The common electrical modalities used in the clinic are simply pieces of equipment that are designed to take ordinary current flowing from a wall outlet and convert it to produce specific physiologic effects on human tissue.
Clinically, following surgery or injury, physical therapists use electrical currents to create muscle contraction, to increase strength and prevent disuse atrophy, through nerve or muscle stimulation (electrical stimulator using high voltage, low voltage, or alternating current), stimulate sensory nerves to reduce pain (TENS), stimulate or alter the healing process of injured tissue, preventing scar tissue (interferential current, MENS, cold lasers), and drive ions beneficial to the healing process through the skin into the healing connective tissues (iontophoresis).

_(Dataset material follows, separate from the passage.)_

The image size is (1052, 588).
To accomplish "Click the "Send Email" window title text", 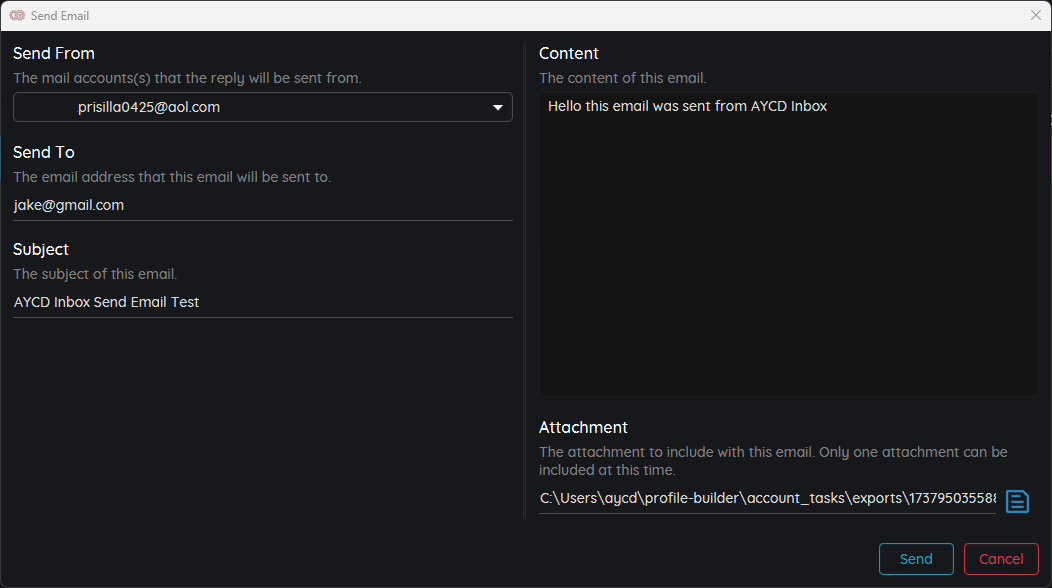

Electrical muscle stimulation (EMS), also known as neuromuscular electrical stimulation (NMES) or electromyostimulation, is the elicitation of muscle contraction using electric impulses. EMS has received increasing attention in the last few years, because it has the potential to serve as: a strength training tool for healthy subjects and athletes; a rehabilitation and preventive tool for partially or totally immobilized patients; a testing tool for evaluating the neural and/or muscular function in vivo; a post-exercise recovery tool for athletes. The impulses are generated by a device and delivered through electrodes on the skin in direct proximity to the muscles to be stimulated. The impulses mimic the action potential coming from the central nervous system, causing the muscles to contract. The electrodes are generally pads that adhere to the skin. The use of EMS has been cited by sports scientists as a complementary technique for sports training and published research is available on the results obtained.